## TASK OBJECTIVE
Everything in the records below goes into the copy exactly, except the pictures.

## RECORD SET
>>>
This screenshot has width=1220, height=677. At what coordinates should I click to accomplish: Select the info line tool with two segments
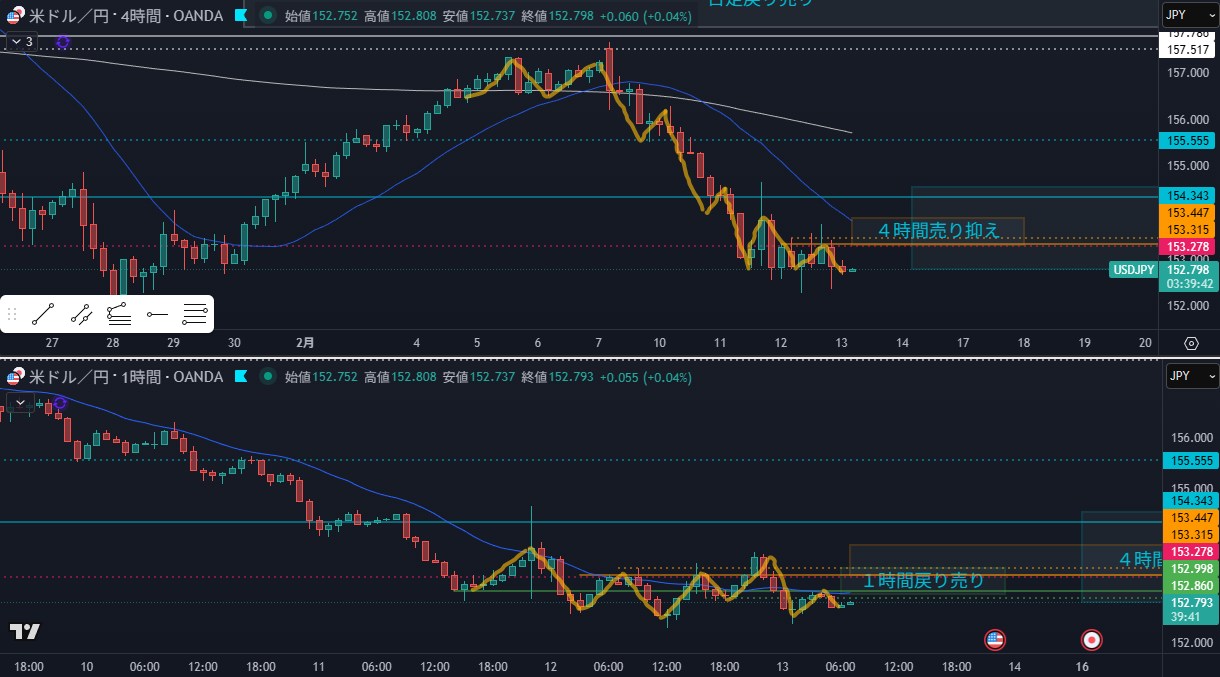click(x=81, y=315)
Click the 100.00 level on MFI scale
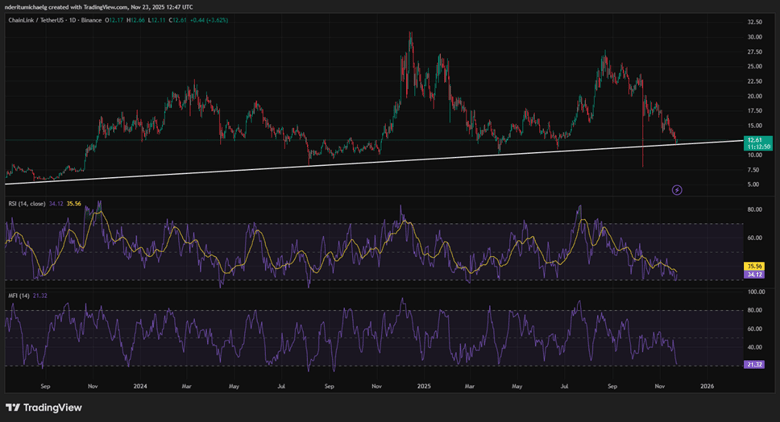Screen dimensions: 780x422 pyautogui.click(x=756, y=292)
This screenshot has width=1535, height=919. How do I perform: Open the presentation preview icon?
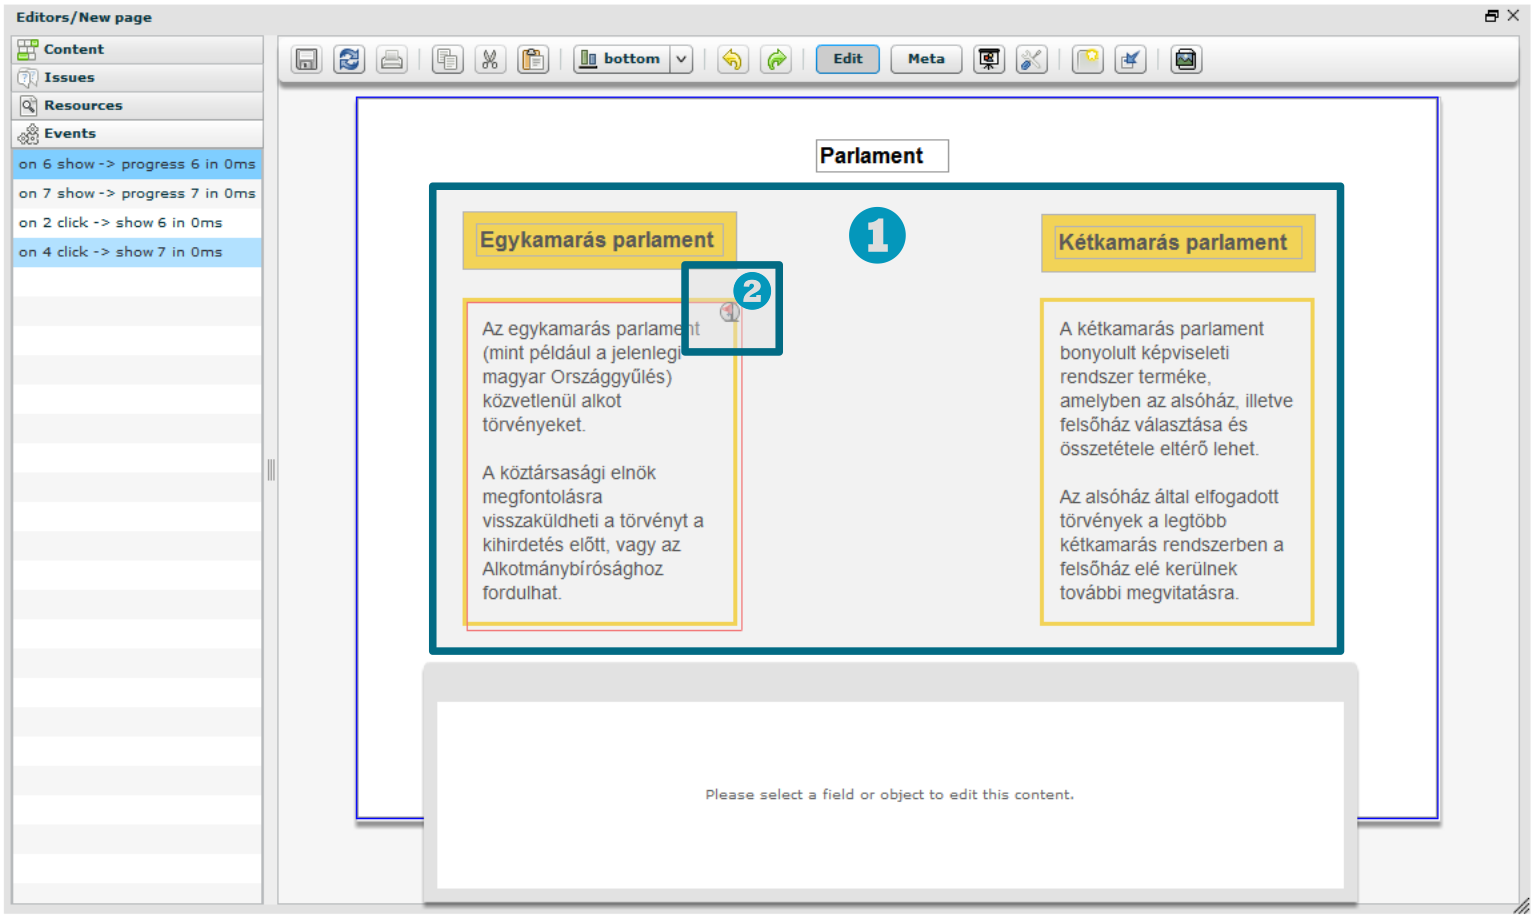(989, 60)
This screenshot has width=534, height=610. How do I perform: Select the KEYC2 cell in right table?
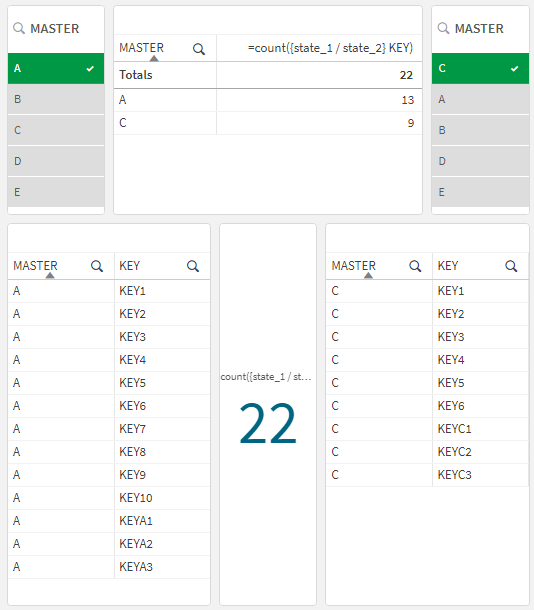tap(480, 452)
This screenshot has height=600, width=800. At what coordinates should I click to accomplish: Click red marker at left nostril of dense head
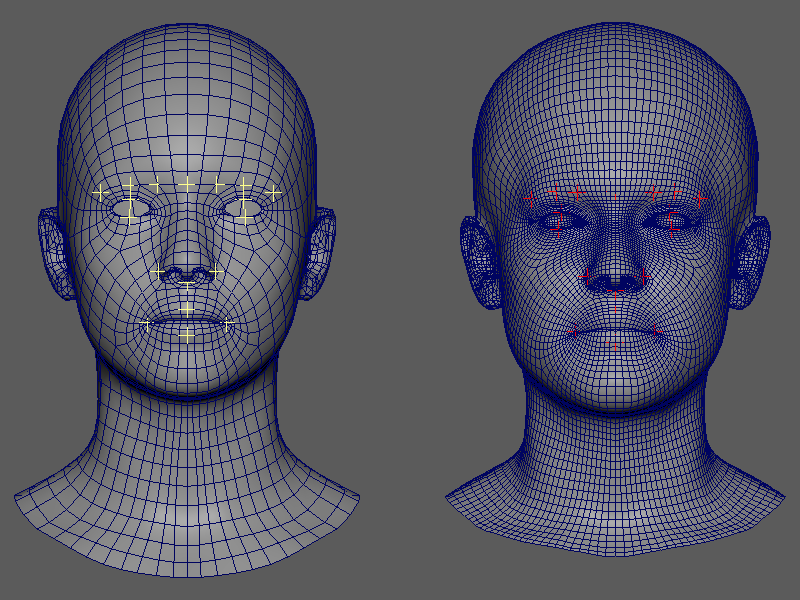588,277
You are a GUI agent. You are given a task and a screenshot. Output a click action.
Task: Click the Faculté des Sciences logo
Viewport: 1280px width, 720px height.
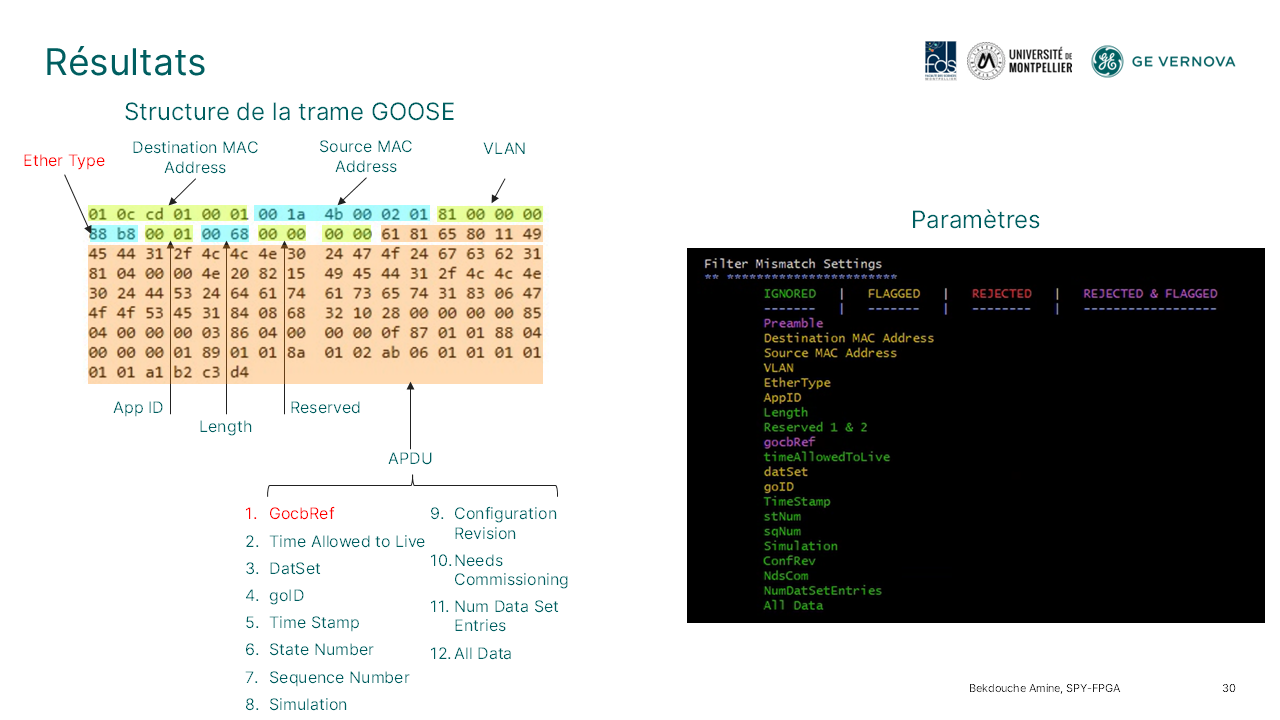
<<<
## TASK RESPONSE
This screenshot has width=1220, height=677. At what coordinates should I click to accomplish: Select the info line tool with two segments
click(x=81, y=315)
Click the 100.00 level on MFI scale
Screen dimensions: 780x422 pyautogui.click(x=756, y=292)
This screenshot has width=1535, height=919. How do I perform: Open the presentation preview icon?
(989, 60)
This screenshot has width=534, height=610. How do I perform: Select the KEYC2 cell in right table?
tap(480, 452)
This screenshot has height=600, width=800. At what coordinates should I click to accomplish: Click red marker at left nostril of dense head
588,277
You are a GUI agent. You are given a task and a screenshot. Output a click action.
Task: Click the Faculté des Sciences logo
Viewport: 1280px width, 720px height.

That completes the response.